[Opening Given data section]
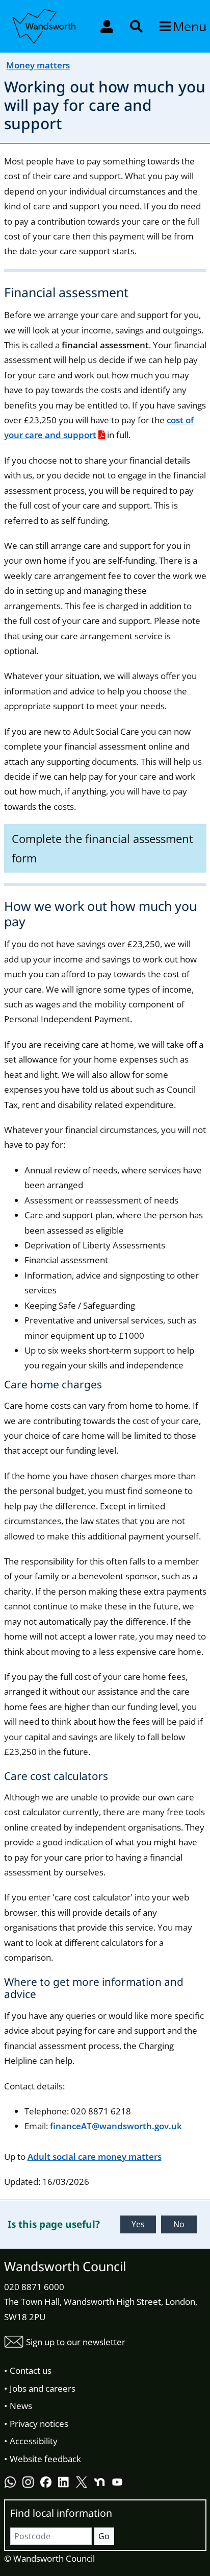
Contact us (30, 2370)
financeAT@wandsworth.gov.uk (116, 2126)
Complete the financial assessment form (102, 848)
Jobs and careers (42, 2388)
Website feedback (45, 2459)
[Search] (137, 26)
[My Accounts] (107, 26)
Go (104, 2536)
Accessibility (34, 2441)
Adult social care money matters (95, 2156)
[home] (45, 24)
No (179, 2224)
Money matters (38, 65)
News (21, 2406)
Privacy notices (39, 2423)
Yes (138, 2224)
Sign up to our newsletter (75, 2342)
[Closing Given data section]
» Task to carry out
Lines in the data above may contain the word "matters"; count them and give only the number.

» Solution for this task
2